We are told that “the students of Hailsham are special”, just how special is left to their morally conflicted Guardian to disclose during an impromptu life lesson; for these children are echoes of another life, perceived as soulless by their carers, they exist purely as organ donors for a “real person”, sacrificing their bodies before finally completing.
The three short lives that we observe are those of Kathy (Carey Mulligan), Tommy (Andrew Garfield), and Ruth (Keira Knightly).
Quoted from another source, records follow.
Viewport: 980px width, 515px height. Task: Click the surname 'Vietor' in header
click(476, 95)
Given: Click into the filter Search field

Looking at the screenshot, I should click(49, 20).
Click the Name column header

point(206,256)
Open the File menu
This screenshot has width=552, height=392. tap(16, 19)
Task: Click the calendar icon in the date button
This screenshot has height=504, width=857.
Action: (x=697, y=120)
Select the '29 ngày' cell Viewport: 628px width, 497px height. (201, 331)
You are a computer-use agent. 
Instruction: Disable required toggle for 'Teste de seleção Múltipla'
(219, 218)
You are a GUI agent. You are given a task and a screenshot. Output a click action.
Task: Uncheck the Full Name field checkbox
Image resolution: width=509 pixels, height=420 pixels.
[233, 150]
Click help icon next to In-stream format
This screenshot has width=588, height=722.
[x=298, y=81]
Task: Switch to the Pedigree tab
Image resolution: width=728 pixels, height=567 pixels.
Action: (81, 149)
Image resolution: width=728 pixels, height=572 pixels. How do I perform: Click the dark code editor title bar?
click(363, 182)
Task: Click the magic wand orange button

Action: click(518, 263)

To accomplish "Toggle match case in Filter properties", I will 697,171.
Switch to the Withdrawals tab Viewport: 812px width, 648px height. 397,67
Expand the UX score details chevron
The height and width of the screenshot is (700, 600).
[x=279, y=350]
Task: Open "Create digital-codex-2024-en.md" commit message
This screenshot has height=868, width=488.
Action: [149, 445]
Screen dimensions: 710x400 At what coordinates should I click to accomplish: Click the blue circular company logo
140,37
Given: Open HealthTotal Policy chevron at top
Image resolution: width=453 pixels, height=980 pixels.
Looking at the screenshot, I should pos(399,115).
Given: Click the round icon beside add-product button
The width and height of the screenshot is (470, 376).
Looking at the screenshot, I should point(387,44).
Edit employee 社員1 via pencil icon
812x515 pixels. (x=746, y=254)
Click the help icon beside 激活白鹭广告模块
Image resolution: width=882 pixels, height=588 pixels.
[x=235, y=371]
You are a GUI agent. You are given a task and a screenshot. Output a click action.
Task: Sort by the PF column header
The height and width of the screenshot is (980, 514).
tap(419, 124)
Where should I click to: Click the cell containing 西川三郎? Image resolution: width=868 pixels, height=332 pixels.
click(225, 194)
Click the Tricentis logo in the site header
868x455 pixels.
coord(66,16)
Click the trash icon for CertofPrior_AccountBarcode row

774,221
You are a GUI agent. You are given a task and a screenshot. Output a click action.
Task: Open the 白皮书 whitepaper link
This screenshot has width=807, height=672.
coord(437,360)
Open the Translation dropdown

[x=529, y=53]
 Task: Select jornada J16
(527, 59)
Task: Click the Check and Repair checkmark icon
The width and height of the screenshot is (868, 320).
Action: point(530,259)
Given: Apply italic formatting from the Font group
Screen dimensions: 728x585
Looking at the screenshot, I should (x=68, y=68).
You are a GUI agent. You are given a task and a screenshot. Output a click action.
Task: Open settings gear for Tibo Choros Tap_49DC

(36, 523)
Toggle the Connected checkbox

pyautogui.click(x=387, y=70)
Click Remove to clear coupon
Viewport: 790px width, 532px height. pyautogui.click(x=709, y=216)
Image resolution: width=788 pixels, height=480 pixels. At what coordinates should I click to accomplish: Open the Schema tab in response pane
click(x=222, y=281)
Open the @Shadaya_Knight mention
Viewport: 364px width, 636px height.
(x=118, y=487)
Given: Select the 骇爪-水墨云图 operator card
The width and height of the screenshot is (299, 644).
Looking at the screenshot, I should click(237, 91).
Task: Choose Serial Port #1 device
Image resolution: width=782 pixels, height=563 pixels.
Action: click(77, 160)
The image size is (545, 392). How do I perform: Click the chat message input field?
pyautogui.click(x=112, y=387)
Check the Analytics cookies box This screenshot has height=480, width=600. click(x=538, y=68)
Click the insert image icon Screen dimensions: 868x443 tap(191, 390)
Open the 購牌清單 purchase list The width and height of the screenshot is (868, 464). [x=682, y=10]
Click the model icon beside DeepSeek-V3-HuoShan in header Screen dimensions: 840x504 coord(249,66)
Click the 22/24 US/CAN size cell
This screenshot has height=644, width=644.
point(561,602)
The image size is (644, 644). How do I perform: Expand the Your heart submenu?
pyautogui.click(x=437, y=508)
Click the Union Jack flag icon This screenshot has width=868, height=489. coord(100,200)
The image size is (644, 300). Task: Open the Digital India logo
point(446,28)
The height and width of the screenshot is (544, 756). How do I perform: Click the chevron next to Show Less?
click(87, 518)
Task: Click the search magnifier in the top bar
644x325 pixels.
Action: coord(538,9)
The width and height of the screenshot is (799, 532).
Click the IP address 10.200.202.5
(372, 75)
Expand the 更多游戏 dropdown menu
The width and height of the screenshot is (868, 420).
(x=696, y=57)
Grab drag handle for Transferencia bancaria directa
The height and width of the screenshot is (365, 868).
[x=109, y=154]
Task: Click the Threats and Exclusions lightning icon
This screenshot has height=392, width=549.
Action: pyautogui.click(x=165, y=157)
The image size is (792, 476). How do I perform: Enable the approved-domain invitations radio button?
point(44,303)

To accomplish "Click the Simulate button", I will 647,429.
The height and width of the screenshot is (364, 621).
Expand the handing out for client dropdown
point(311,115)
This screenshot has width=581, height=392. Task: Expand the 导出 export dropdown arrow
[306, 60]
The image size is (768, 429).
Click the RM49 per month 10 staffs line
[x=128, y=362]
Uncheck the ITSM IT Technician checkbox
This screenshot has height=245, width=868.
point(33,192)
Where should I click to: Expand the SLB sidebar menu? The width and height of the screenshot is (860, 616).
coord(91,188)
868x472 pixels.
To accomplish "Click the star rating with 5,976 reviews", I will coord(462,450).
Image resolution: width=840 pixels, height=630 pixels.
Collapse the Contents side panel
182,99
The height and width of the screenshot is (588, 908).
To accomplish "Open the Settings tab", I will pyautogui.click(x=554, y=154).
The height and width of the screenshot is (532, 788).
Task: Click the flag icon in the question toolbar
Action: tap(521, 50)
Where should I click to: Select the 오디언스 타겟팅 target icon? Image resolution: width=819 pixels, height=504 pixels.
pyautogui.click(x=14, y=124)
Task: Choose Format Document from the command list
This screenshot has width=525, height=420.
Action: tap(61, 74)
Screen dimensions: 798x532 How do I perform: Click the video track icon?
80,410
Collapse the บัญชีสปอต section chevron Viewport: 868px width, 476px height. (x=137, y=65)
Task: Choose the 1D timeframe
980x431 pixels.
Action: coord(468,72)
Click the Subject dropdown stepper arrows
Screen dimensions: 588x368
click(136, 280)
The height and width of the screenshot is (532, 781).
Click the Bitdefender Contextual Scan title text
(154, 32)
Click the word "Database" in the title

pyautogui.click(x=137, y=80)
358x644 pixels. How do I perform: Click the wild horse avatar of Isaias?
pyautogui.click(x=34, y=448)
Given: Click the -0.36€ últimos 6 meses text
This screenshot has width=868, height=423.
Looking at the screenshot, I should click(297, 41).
We witness the fledgling relationship between Kathy and Tommy, one that is usurped by the scheming vindictiveness of youth embodied by Ruth and the ensuing regimented life that that the trio must live; through separations, reunions, and departures.
Never Let Me Go signals its intentions early as a narrative laced with pain and loss, from the moment Sally Hawkins holds her impromptu revelatory lecture, the film aches with the knowledge of the children’s fate, but although this is a thematically morose story, the overriding feeling is of a seize the day mentality that is truly inspirational right up to the tear stained epilogue.
Some will find the characters and performances alienating, but that’s the point, we too are looking at them as though they are cattle, as if knowing their ultimate fate dehumanises them in some way. But those that embrace the narrative conventions will be rewarded with a heartbreaking central turn from Mulligan in particular; an understated performance of delicate strength that allows us a window into her seemingly futile existence, and more importantly makes us care.
Garfield shines strongest during the key final act, but prior to that his impact is fleeting. Knightly comes and goes from the plot and unfortunately fumbles a couple of huge dramatic beats, but that is more to do with the condensed plot, a side-effect of any adapted screenplay and one which seems to effect Never Let Me Go quite a lot.
Director Romanek (One Hour Photo) uses a Mulligan voiceover in an attempt to make up for the information that the written word could have enlightened us with, but even then the film does feel rushed, with not enough time spent in the respective phases of their lives.
Where he does succeed is in making the film beautiful to look at, sure the metaphors aren’t subtle; a bird freely fluttering through the window, the longing stares out over the expansive ocean, and Mulligan focusing on the old woman she’ll never become, but its mise en scene of fading hues marries perfectly with these themes of mortality.
Bittersweet, but reflectively uplifting, Never Let Me Go continues the great start we’ve had in 2011.